In the 18th century the Onge were distributed across Little Andaman Island and the nearby islands, with some territory and camps established on Rutland Island and the southern tip of South Andaman Island. Originally restive, they were pacified by M. V. Portman in the 1890s. By the end of the 19th century they sometimes visited the South and North Brother Islands to catch sea turtles; at the time, those islands seemed to be the limit between their territory and the range of the Great Andamanese people further north. Today, the surviving members (less than 100) are confined to two reserve camps on Little Andaman, Dugong Creek in the northeast and South Bay.

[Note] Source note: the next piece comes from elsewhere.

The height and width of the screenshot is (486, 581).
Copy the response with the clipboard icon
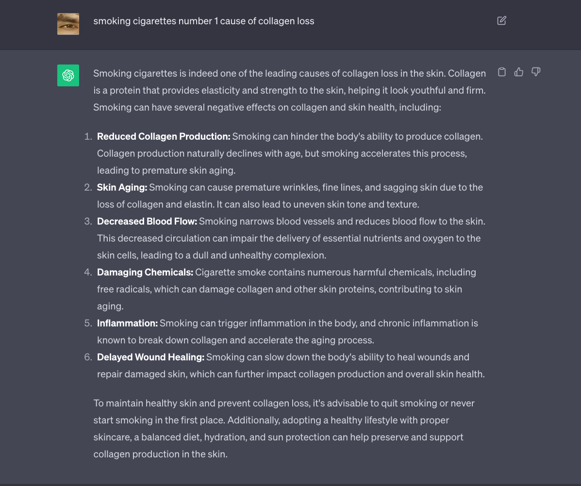[502, 72]
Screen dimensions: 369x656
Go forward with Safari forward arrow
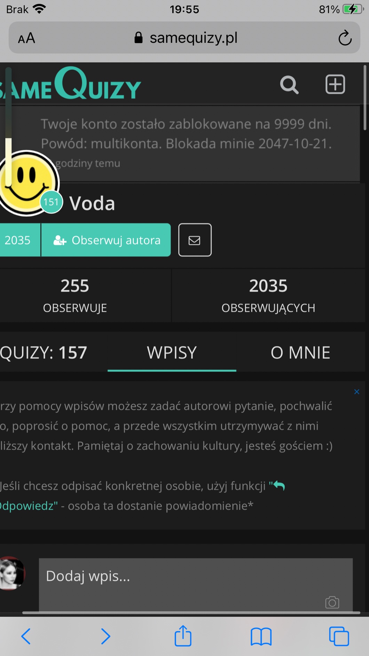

The Onge were semi-nomadic and used to be fully dependent on hunting and gathering for food.

The Onge are one of the aboriginal peoples (adivasi) of India. Together with the other Andamanese tribes and a few other isolated groups elsewhere in East Asia, they comprise the Negrito peoples, believed to be remnants of a very early migration out of Africa.

Önge used to be spoken throughout Little Andaman as well as in smaller islands to the north - and possibly in the southern tip of South Andaman island. Since the middle of the 19th century, with the arrival of the British in the Andamans, and, after Indian independence, the massive inflow of Indian settlers from the mainland, the number of Onge speakers has steadily declined, although a moderate increase has been observed in recent years. Currently, there are only 94 native speakers of Onge, confined to a single settlement in the northeast of Little Andaman island (see map below), making it an endangered language.